**問われていること**
自衛隊の再就職規制をめぐる内閣委員会の質疑録を、最後の文のあとから書き継いでもらえますか？

**文書抜粋**
——————
<第174通常国会 2010年04月22日 内閣委員会 9号>


○塩川委員 日本共産党の塩川鉄也でございます。
 四人の参考人の皆さんには、貴重な御意見をいただき、ありがとうございます。
 最初に、四人の参考人の方全員にお尋ねをしたいんですが、今回の法改正の中で、自衛隊に係る再就職規制についての改正が行われます。これは、三年前の国公法の改正の際の、これまでの事前規制から行為規制に切りかえるということを、今回自衛隊に対しても適用するという中身でございます。
 そこで、私もこの委員会で議論しているんですけれども、自衛隊の場合には若年定年制と言われる、六十歳の前で退職されるから、そういう点で従来からも防衛省のもとにおいて再就職あっせんというのが認められてまいりました。原則禁止ではあっても、そういう特殊な事情でということであったわけですけれども、しかし、今回行為規制に切りかわることによって、いわばほかの役所では認められない役所による再就職あっせんが、防衛省においては若年定年制において認められるということになります。
 そういうときに、この間、防衛省・自衛隊にかかわって一連の不祥事が相次いでまいりました。調本事件以来この十数年間で幾つもの談合事件なども起こってまいりました。近年では防衛事務次官が関与するような事件もございましたし、つい最近でも空自のかかわる官製談合事件がある。そういう意味では、かつての業者の談合事件だけではなくて、自衛隊側がかかわる、防衛省側がかかわる事件というのがこの間指摘されているという点でも重要であります。
 こういう時期に事前規制から行為規制に変えていくというその妥当性が問われているんじゃないのか、その点についての四人の皆さんのお考えをお聞きしたいということが一点。
 あわせて、行為規制となったこの法改正でも、事後チェックをちゃんとやりますということが前提となっているわけですけれども、しかしながら、全体の制度設計は、再就職等監視・適正化委員会が独立した中立公正な第三者機関として働くと。これが本当に働くかどうかという妥当性も問われなければならないと思いますけれども、しかし、防衛省のこの再就職規制に係る監視機関は、答弁でも言われているように、防衛省の内部の組織であるという点で、この行為規制に係る監視機関としての機能が果たされるのか、こういう懸念を強く思っているわけですけれども、この点。
——————
**記録データ**
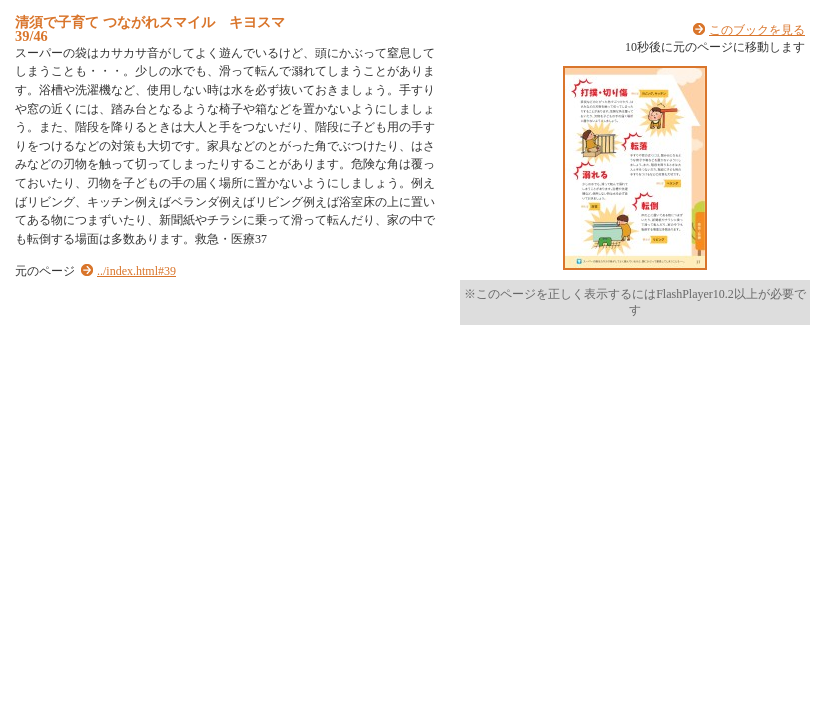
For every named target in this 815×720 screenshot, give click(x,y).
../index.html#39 (136, 271)
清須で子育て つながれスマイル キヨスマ (150, 22)
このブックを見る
——————
**記述回答**
 以上二点について、皆さんから御意見を賜りたいと思っております。

○飯尾参考人 やや勉強不足でございまして、今委員から御指摘があるまで、ぼやっと大体認識しておりましたけれども、この問題についてそれほど詳しくないことを前提にお答えいたします。
 自衛隊は、職務の特質上、若年定年制をしかざるを得ないということでありますけれども、そのときにあっせんをしなかったらどうだろうと考えますと、やはりあっせんをしない方が不公正、不透明なことが起こる確率は高いのではないか。自分はやめざるを得ない、世話もしてもらえない、こうなると、さまざまな不透明なことが起こる可能性はむしろ高まる。それを防ぐためには一定の世話をするということはやはり必要ではないかなというふうに思っております。
 ただ、その後、事後規制というのもやはり必要だというのは御指摘のとおりだというふうに思います。ただしかし、これは組織の置き方でどのように、数が多い人たちを全省庁一律に見るのか、それに特化したそれぞれの組織を置くのかということはやはり選択の問題で、具体的な組織の置き方よりも、その中の組み方を、どのようにして運営していくのかという問題ではないかなというふうに私は理解しております。

○長谷川参考人 私も余り、勉強不足でありますけれども、しかし、自衛隊の問題が特殊だといった理由は、今御指摘の点にかてて加えて、やはり安全保障上の問題というのも考慮の中にあったのかなというふうに思います。つまり、野放しにしてしまって、日本の防衛機密のようなものが仮に漏れる、民間あるいは外国に漏れるというようなことがあったら困るということであって、だからこそちょっと扱いが特殊なんだという議論があったように記憶しております。
 その限りにおいては、やはりそれなりの事前チェックというものは必要かなというのが私のとりあえずの印象でございます。
 不十分で申しわけございません。

○田中参考人 自衛官という特殊な存在、国家にとって非常に重要な職務を遂行しているわけでありますが、これが若年で退職せざるを得ないといのは客観的な事実としてあり得ると思います。国を守れない、自衛できない人たちに六十歳までいていただいても仕方がないわけでありますから、そのために一定の就職のあっせんをしていく。この公正な、透明なシステムをつくっていくということは非常に重要だと思います。
 そのことと、先ほど委員がおっしゃった、事務次官が汚職したとか、いろいろな談合をしたとか、その話とは全く別の話であって、それはどこの省でもあり得る話だと私は思いますが、あり得るんですよ、あると言っているんじゃなくて。そういう問題については厳格なチェックといいますか、これはもう、入札とか業界とのつき合いだとか、それは公務員倫理法もあるわけであり、一種の犯罪でもありますから、この際一緒にして議論すべき話ではないというふうに私は理解しております。
 つまり、国家を守るための自衛官についての問題と、それから事務官僚あるいは将官等についてのその問題とは分けて考える必要があるのではないかと思っております。

○晴山参考人 先ほどから天下り規制についての議論がいろいろ出ておりますけれども、私は、天下りを規制するというのは何のためかといいますと、官民の癒着を防止するということに原点があると思っております。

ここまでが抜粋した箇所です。